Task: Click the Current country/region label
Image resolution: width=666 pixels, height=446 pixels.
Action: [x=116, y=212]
****
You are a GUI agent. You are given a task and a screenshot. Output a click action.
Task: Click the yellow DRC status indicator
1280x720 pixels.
****
In the entries above, find the line holding "You are a GUI" and the line holding "1280x720 pixels."; print both of them and every line between, exactly, and nothing else.

**Your solution:**
You are a GUI agent. You are given a task and a screenshot. Output a click action.
Task: Click the yellow DRC status indicator
1280x720 pixels.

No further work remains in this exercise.